◆ **RECORDS SHOWN**:
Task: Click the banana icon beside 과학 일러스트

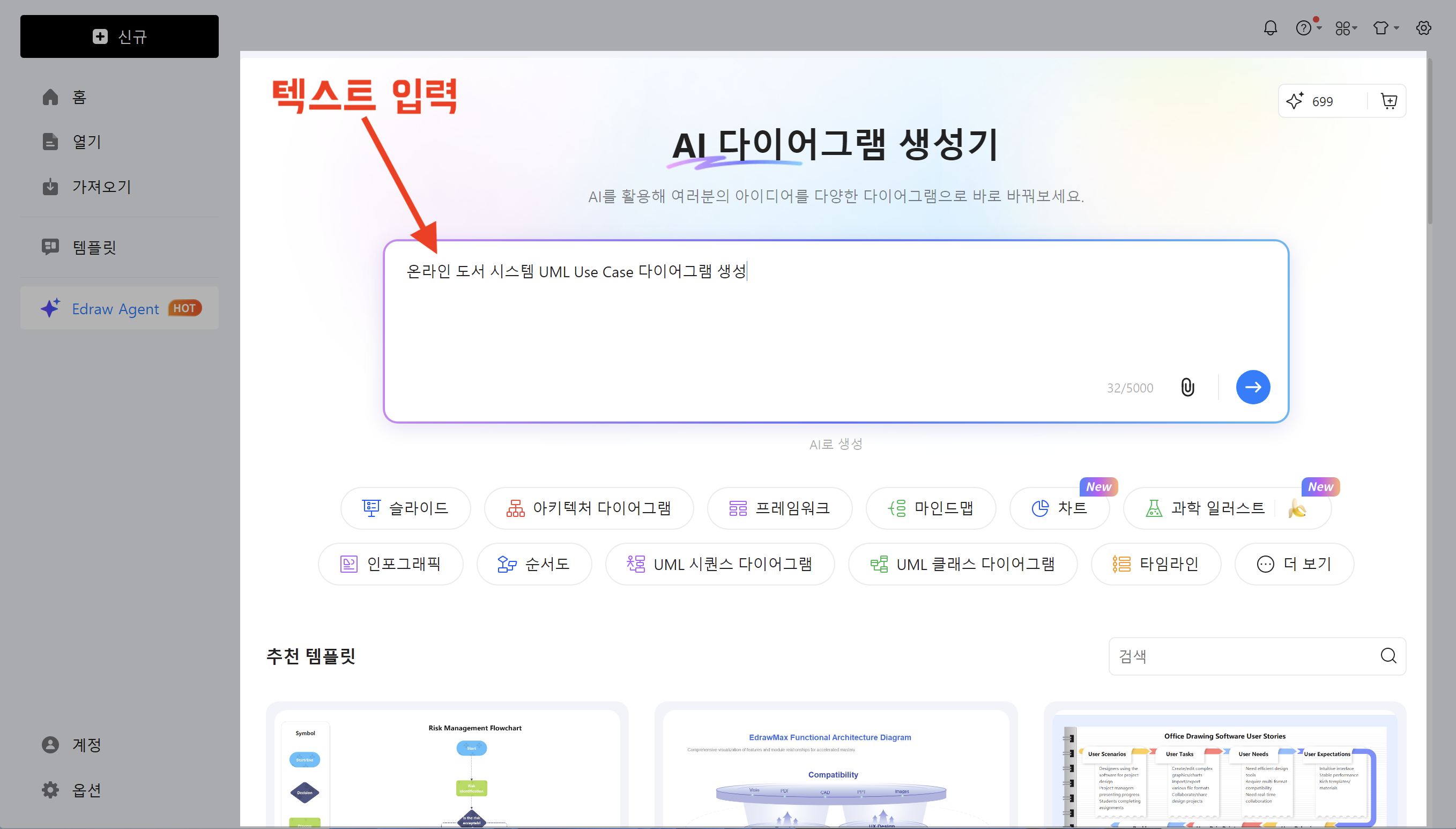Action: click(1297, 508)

* * *

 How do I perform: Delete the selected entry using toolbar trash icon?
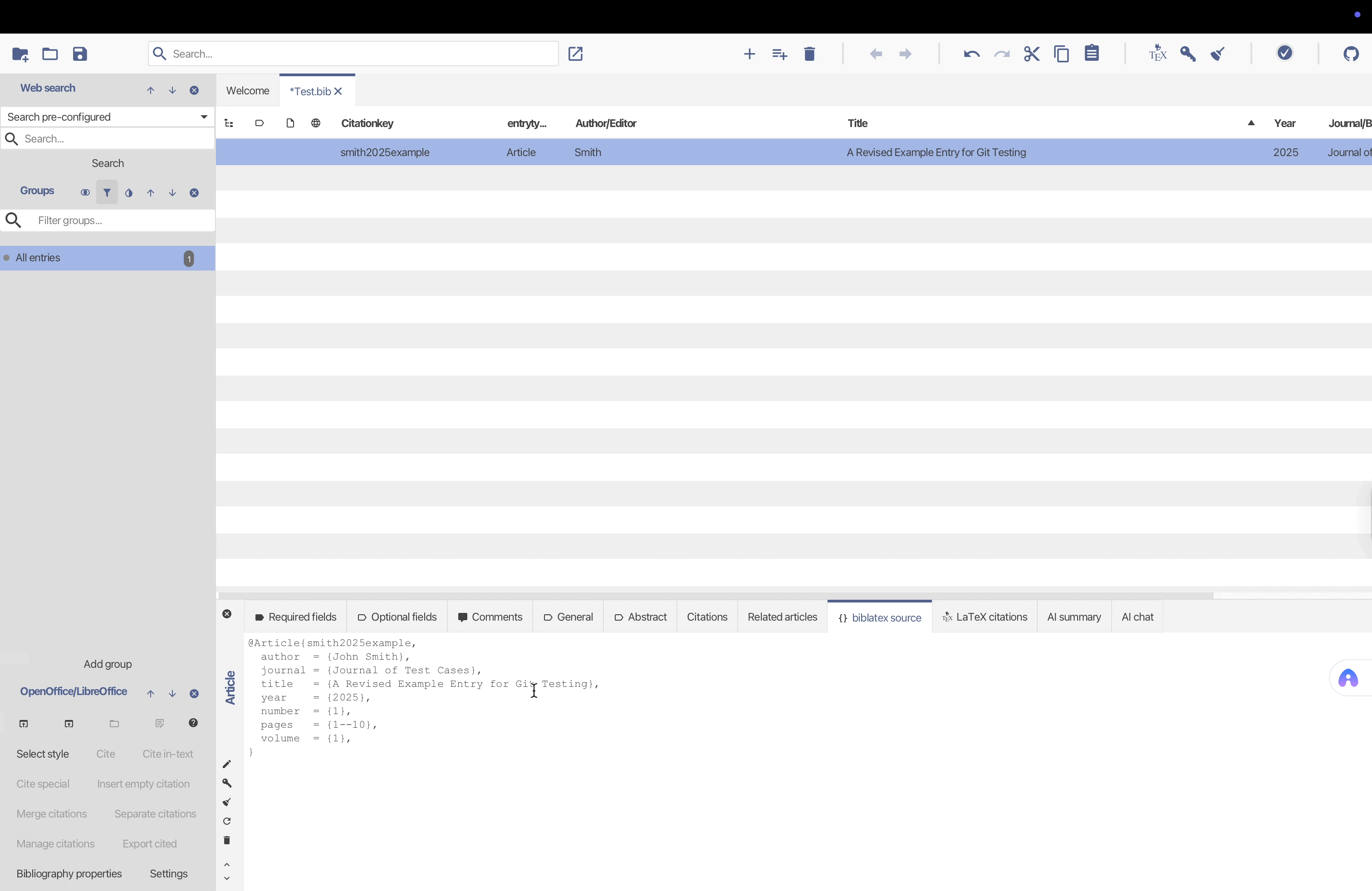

---

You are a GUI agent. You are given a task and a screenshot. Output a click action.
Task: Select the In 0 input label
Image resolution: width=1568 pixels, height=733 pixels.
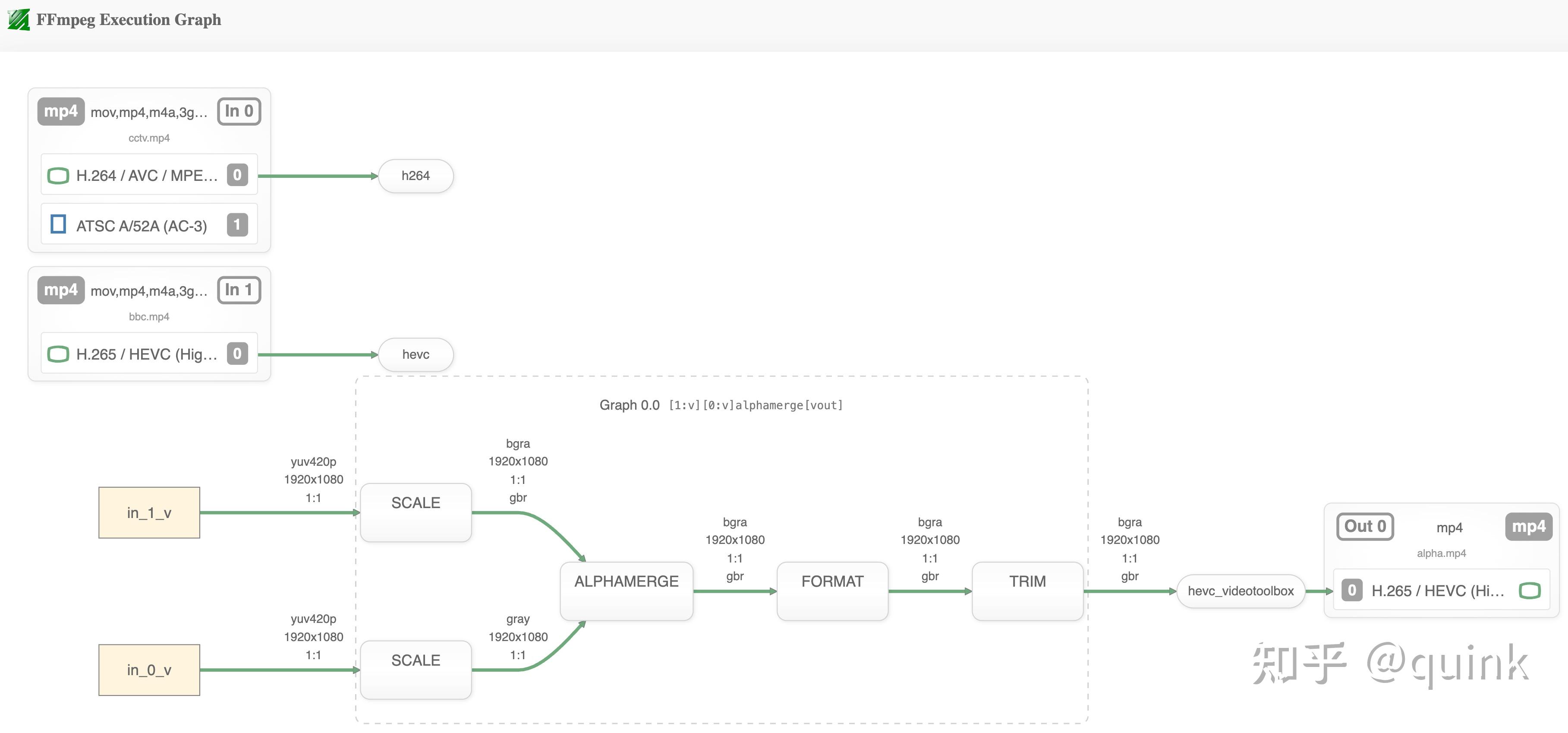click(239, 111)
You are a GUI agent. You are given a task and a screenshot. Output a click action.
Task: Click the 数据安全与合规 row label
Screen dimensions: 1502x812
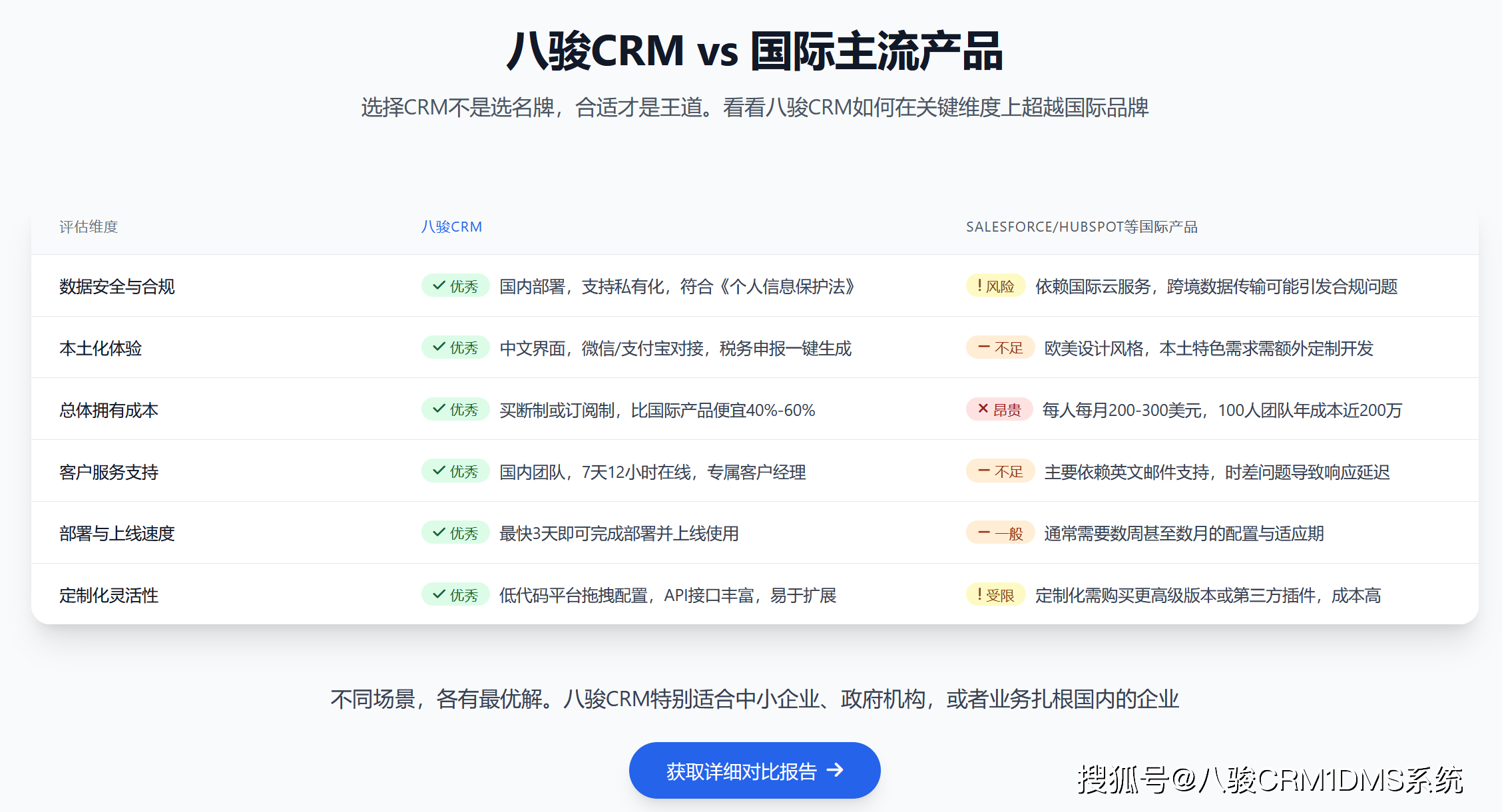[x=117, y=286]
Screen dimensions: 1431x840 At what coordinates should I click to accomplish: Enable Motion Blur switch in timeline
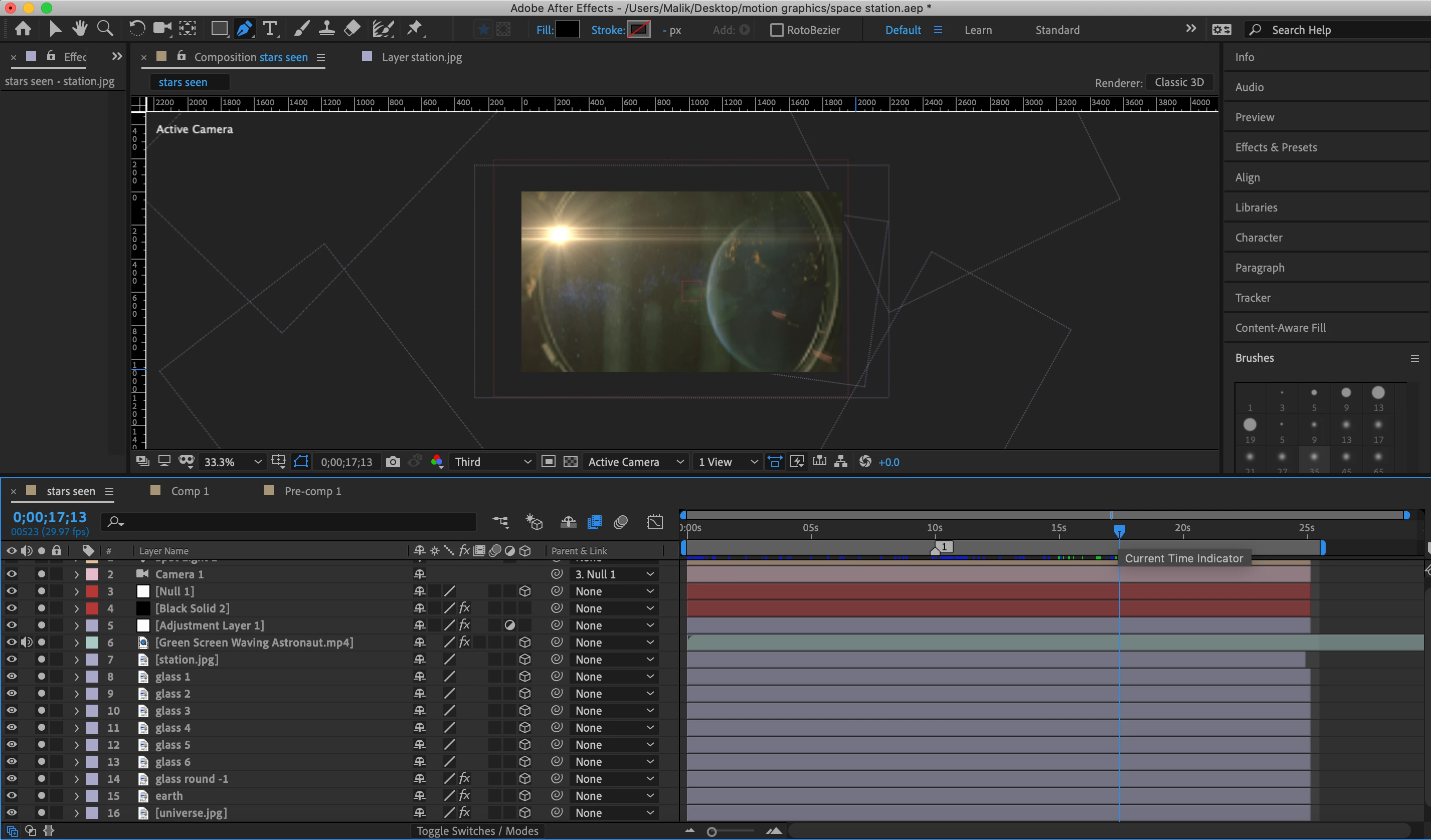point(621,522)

◆ **AIM OF THE TASK**: If a line above includes the string "label", pick it out.

◆ **SOLUTION TO THE PROBLEM**:
Task: Select the In 0 input label
Task: Click the 数据安全与合规 row label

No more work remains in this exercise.